Industrial metals, led by copper, was heading for its first weekly gain in six. While demand has fallen, the price has been supported by the risk to supply from virus-related mining disruptions. In addition, the sector stands to benefit from government initiatives to mitigate the impact of the pandemic.
Investment metals led by gold have seen a very mixed month. Gold has held its own with strong haven demand through ETF’s offsetting headwinds from lower inflation expectations, a stronger dollar and weak demand in key markets such as India and China. Silver’s 50% link to industrial applications helped send it sharply lower with its relative cheapness to gold rising to a multi-decade high.

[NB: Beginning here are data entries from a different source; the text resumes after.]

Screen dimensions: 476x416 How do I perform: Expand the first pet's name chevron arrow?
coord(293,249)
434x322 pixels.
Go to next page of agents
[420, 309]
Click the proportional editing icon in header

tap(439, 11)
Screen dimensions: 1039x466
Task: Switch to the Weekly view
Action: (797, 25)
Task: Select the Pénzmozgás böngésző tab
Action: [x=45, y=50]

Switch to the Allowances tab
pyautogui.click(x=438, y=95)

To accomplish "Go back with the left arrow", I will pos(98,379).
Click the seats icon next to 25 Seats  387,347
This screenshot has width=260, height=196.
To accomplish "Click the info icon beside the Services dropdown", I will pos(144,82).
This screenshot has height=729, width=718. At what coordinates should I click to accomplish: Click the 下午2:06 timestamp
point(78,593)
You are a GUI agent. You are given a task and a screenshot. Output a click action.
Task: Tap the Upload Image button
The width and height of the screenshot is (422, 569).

Crude oil: Extreme volatility reigns in the energy market as the market has swung between focusing on a total collapse due to lack of storage and renewed hopes about production cuts. Having fought off sellers at $20/b, WTI crude oil surged on news that Trump was seeking a production cut deal with other major producers. While countries like Russia and Saudi Arabia undoubtedly have been shocked by the collapse in demand and price, it is the immediate threat to the North American oil industry which triggered the prospect for a deal to be struck. During the past week, several US and Canadian oil varieties traded below $10/b and well below the cost of keeping operations alive.
The market rallied into the weekend on news that an OPEC-organized meeting of producers on April 6 would discuss a 10 million barrels/day production cut. A cut of this magnitude would do little to offset the current loss in demand, estimated at between 20 and 35 million barrels/day. It would, however, buy the market a bit more time to recover from the pandemic before running out of storage capacity. With current volatility above 100% and the risk of renewed weakness, investors looking for a longer term bet on rising oil prices will be better off looking at individual oil companies with strong balance sheets or ETF’s providing exposure to a basket of oil companies.